Consider a time series data set {Y_t, X _1t. …, X_kt } for t = 1, 2, …, T. Our interest is to estimate a regression model like Y =1 β₀+β₁X_1t + …, β_kX_kt + ε_t. For instance, Y_t is the inflation rate, and X _1t, …, X_kt is a set of regressors such as unemployment and other macroeconomic variables. Under the classical set of assumptions, the Gauss-Markov theorem holds, and the ordinary least squares (OLS) estimator of the β _i’s is the best, linear, and unbiased estimator (BLUE). Serial correlation is a violation of one of the classical assumptions. Technically, we say that there is serial correlation when the error term is linearly dependent across time, that is, the cov(ε_t,ε_s) ≠ 0 for t ≠ s. We also say that the error term is autocorrelated. The covariance is positive when on average positive (negative) errors tend to be followed by positive (negative) errors; and the covariance is negative when positive (negative) errors are followed by negative (positive) errors. In either case, a covariance that is different from zero will happen when the dependent variable Y_t is correlated over time and the regression model does not include enough lagged dependent variables to account for the serial correlation in Y_t. The presence of serial correlation invalidates the Gauss Markov theorem. The OLS estimator can still be unbiased and consistent (large sample property), but it is no longer the best estimator, the minimum variance estimator.
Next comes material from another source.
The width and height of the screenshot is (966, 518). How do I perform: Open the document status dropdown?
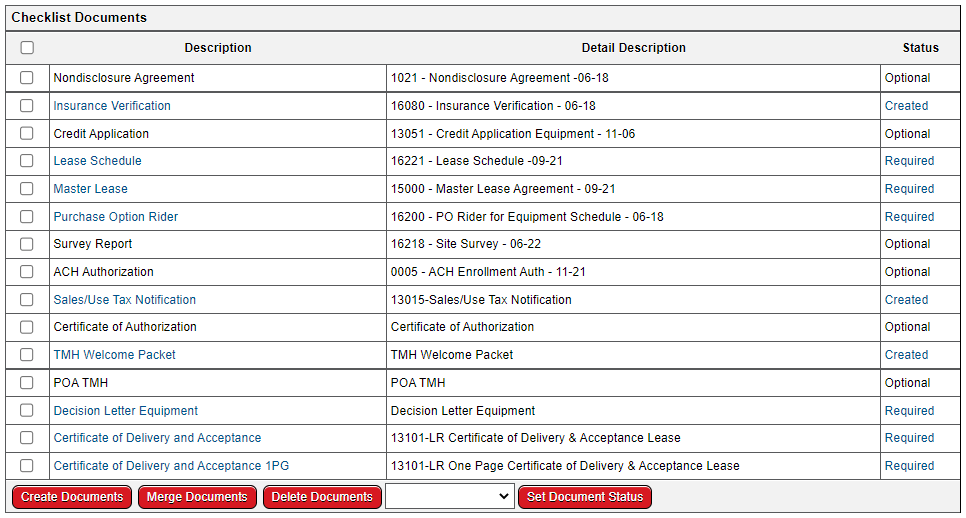coord(449,497)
More importantly, the OLS standard errors are not correct, and consequently the t-tests and F-tests are invalid.

There are several models that can take into account the serial correlation of ε_t: the autoregressive model AR(p), that is, ε_t = ρ₁ε_{t – 1} + ρ₂ε_{t – 2} + … ρ_pε_{t – p} + v_t, where v_t is now uncorrelated with zero mean and constant variance; the moving average MA(q) ε_t = θ_qv_{t – q} + … θ₁v _{t – 1} + v_t ; or a mixture model ARMA(p,q). Testing for serial correlation in the error term of a regression model amounts to assessing whether the parameters ρ_i’s and θ_i’s are statistically different from zero. A popular model within economics is the AR(1) model: ε_t = ρ₁ε_{t – 1} + v_t. Within this model, the null hypothesis to test is H₀ :ρ₁ = 0. If we reject the null hypothesis, we conclude that there is serial correlation in the error term. To implement the test, we proceed by running OLS in the regression model. We retrieve the OLS residuals ε̂_t and, assuming that the regressors X _1t, X _2t, …, X_kt are strictly exogenous, we regress ε̂_t on ε̂_{t - 1}. A t-statistic for H₀ : ρ₁ = 0 will be asymptotically valid. If the autoregressive model is of a large order, an F-test for a joint hypothesis as H₀ : ρ₁ = ρ₂ = … = ρ_p = 0 will also be valid. If the regressors are not strictly exogenous, the auxiliary regression of ε̂_t-1 on ε̂_{t – 1} should be augmented with the set of regressors X _1t, X _2t, …, X_kt for the t-test and F-test to be valid. There is also a very popular statistic, the Durbin-Watson, which also requires strict exogeneity that tests for AR(1) serial correlation. The main shortcoming of this test is the difficulty in obtaining its null distribution. Though there are tabulated critical values, the test leads to inconclusive results in many instances.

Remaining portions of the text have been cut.